I remember that question, “Can we all get along?” asked by Rodney King, the African American man who was savagely beaten by four police officers after a car chase. The officers were eventually charged for their use of force. Despite video evidence, three of the four white policemen were acquitted. The subsequent anger and violence that erupted lasted for days. At some point during the course of the Los Angeles riots, Rodney King pleaded for peace.

His question is a complicated one to ask, especially in connection to racial reconciliation in the United States. The hurt borne of a history of brutal slavery and ongoing inequities remains a festering wound under an uneven surface. When the hurt place is touched—or squeezed, as happened after that fateful verdict in 1992—a lot of mess comes oozing out. The mess does not reveal any new issues. It only reveals what is often veiled by efforts to minimize or hide some grim realities.

Race issues are not easily addressed on a good day in the United States. They are frequently convoluted by the fact that we are marred by sin and all that sin relentlessly demands. For instance, sin demands that we maintain prideful immobility if faced with fixing a wrong we do not feel we created. We experience fatigue at the thought of having to extend ourselves “one more time.” However, we who are people of the Triune God do not have the luxury of maintaining such resistance for long. Jesus shreds that resistance by giving us the mandate to be reconciled in all our relationships, both vertically, with God, and horizontally, with others. Matthew 5:23-24 reminds us that we cannot come to God with our offerings without being reconciled, even if the issue originates with our neighbor. We cannot claim to be too tired to improve our relationships. The responsibility to act rests with us.

So what gets in our way? It could be said that we “get in our own way.” We tend to want what we want, the way we want it. This often includes the choice of which relationships we reconcile, and who we call neighbor. Conversely that means deciding who does not receive our affections. Such preferences originate from our limitations. Yet all indicators of our faith tell us picking neighbors is not an option. 

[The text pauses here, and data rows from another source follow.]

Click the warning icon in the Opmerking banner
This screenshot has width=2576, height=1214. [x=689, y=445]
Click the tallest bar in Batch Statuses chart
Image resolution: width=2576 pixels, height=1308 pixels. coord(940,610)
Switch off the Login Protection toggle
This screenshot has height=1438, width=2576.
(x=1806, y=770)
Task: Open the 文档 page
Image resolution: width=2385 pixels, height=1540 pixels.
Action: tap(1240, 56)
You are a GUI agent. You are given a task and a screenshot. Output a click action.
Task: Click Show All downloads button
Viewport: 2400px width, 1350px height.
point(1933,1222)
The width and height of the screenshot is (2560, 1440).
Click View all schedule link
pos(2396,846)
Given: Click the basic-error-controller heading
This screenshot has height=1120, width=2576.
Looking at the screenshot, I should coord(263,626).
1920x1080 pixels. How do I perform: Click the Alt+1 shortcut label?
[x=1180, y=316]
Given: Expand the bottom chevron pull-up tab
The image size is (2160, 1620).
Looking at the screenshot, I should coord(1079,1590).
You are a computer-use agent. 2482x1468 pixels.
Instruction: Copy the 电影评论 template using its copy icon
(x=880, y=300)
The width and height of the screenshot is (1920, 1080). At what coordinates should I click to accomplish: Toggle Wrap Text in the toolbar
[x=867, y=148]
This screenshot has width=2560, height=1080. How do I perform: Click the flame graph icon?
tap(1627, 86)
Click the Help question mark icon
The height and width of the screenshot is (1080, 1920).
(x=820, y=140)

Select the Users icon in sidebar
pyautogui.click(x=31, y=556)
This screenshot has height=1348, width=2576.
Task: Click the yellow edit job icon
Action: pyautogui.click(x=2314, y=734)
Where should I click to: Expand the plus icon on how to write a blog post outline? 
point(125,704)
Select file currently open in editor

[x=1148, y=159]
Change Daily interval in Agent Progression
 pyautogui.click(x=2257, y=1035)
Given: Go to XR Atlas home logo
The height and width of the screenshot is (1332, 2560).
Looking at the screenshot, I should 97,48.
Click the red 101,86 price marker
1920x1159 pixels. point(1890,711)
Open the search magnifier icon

Christians have the ultimate manual, replete with information for how to behave and interact, that guides our lives. When it comes to how we learn to love our neighbors, the issue is not the absence of knowledge. The issue is our starting point and how we proceed from there. I believe we first need to recognize the true Source of love in our lives. We learn to love others as we experience God’s love for us.

Can we all get along? Our Love connection teaches us that we cannot remain passive or disaffected by our neighbors, nor about our interactions with them. God’s love moves us beyond ourselves toward a strength and courage gained through humility in Christ. We first learn to love from God; and God enables us to extend love to others. This is how we learn to truly love all our neighbors.

 

Dr. Jacqueline T. Dyer is Assistant Professor of Counseling, Director of Counseling and Academic Support Initiatives and teaches at the seminary’s Boston Campus. She holds a Ph.D. from the Boston College Graduate School of Social Work, and an M.A in Urban Ministry Leadership from Gordon-Conwell. She formerly was Assistant Professor and Field Coordinator at Eastern Nazarene College, and an Adjunct Professor at Simmons, Salem State and Wheelock Colleges of Social Work. She has served in clinical and supervisory positions at Family Intervention Team, Abundant Life Counseling Center, Roxbury Preparatory and Edward Brooke Charter Schools, Cambridge Public Schools and Massachusetts Behavioral Health Partnership. In addition, she is on the leadership team for Clergy Women United of the Black Ministerial Alliance.